Spiritual directors are human beings, not infallible in judgement. I would go with your gut feeling. You are under no requirement of obedience ( you haven't even started your seminary studies yet). Stick up for your prudent judgement! Theres a huge shortage of priests in this country. I highly doubt that you will be denied entrance into the seminary because you refused to complete one last business course


#11

www.dictionary.com/petulant


#12

I can’t help but think of the comment of a former pastor of mine. He moved from our parish to a position with his religious order where he wasn’t in a parish from day to day. I asked whether he liked it or missed the parish. He said, “I miss the people. I miss being able to meet their needs. But frankly, I don’t miss hearing ‘Father, Father, the toilet in the ladies’ room is overflowing.’”

Guiding people to Christ is wonderful…but you’re also going to run into financial issues, plumbing problems, and all sorts of other practical things in running a parish. Business skills, handyman skills, teaching skills, etc. are all useful.


#13

Obedience! Do not be too practical and logical about this. You have been given advice by your superior that you do not like, which makes it a great opportunity to practice obedience. If God wants you to become His Priest, you will spend your entire life following advice by people who are not as holy, intelligent and wise as you… Of course the temptation to “work your way around it” will come, but following such thoughts will only make you self centered and less holy.

Finish your degree and use that time of studies to pray your breviary, your rosary and go to daily Mass. If it helps, why not give temporal private vows of celibacy during this time in order not to get distracted? Of course that is also something you should discuss with your spiritual director…

In Communion,
Nils


#14

[quote="Domiy, post:6, topic:316384"]
However, overseeing finances and organizing operations is obviously not as important as spiritually guiding people to Christ.

[/quote]

Equally obvious is the fact that STARTINGRIGHTNOW is not as important as learning obedience. A delay of a few months is nothing in the long-term plan of the rest of your life.


#15

Patience is a virtue my friend, don't I know it!
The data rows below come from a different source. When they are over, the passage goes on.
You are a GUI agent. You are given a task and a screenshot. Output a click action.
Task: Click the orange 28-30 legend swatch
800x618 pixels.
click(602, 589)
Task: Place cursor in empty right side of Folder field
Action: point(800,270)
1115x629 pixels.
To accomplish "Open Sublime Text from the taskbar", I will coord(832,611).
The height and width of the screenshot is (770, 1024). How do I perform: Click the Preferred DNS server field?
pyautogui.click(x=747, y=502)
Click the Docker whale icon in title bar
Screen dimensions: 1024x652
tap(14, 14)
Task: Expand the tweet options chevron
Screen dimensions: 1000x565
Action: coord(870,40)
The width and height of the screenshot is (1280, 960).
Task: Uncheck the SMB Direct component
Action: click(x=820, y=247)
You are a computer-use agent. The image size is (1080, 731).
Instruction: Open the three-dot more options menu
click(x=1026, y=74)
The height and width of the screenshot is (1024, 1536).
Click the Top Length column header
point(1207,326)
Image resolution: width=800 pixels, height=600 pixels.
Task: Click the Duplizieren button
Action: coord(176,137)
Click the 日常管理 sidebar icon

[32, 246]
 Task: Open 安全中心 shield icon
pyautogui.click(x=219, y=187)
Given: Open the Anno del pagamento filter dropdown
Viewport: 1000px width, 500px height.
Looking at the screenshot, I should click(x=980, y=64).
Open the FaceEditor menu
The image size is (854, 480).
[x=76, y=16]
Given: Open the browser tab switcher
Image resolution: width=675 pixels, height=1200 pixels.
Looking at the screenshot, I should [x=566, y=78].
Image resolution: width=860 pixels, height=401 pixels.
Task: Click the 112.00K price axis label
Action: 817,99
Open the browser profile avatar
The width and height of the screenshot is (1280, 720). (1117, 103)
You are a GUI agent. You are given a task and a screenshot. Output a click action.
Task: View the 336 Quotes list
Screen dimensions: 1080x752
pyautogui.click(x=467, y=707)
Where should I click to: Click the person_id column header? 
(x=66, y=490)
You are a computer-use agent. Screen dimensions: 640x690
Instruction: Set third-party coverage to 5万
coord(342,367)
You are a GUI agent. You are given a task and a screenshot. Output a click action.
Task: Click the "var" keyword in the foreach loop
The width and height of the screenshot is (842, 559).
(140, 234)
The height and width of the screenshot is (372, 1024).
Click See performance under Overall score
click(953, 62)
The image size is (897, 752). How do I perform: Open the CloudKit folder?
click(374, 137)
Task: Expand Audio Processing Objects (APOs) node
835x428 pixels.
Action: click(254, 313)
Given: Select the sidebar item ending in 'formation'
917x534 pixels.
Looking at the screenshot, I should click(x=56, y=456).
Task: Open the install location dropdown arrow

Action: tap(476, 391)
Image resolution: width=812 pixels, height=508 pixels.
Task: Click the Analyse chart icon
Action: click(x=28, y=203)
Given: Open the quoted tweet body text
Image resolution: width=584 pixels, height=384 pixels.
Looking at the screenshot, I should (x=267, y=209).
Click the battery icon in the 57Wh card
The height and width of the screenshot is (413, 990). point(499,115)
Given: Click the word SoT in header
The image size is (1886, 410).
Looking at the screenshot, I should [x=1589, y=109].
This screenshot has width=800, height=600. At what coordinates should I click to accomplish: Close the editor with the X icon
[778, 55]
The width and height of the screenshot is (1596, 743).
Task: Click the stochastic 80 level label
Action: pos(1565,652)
I'm 15, I have been certain I want to be a Priest for a year now. I've even taken to studying personally: Latin, Theology, Philosophy, Liturgy and Italian (as I hope to study in Rome). The Archbishop of our Province asked me if I would like to leave for Rome before I finished High School. It was a tempting offer. I did not do it. Obviously my situation is quite different; High School Education is a bit more of a necessity in life. I do know how you feel though, I shall pray for you.

Patience and Prayer is the only thing that is holding me back from the Archbishop's offer.

God be with you, my friend.


#16

Thanks for your words. Just to point out (whether it makes a difference or not in your judgement), things like not being able to go to Daily Mass or be as consistent in prayer are one of the very things that lead me towards deciding not to finish my degree. I know how I am during exam time and in needing to complete assessments, I get into a stressful groove where (sadly) I obviously can’t find as much time and effort to pray as much as I usually do or read the Bible, simply due to the overwhelming amount of other books I need to be. This is why I fear it will further me from my spiritual closeness.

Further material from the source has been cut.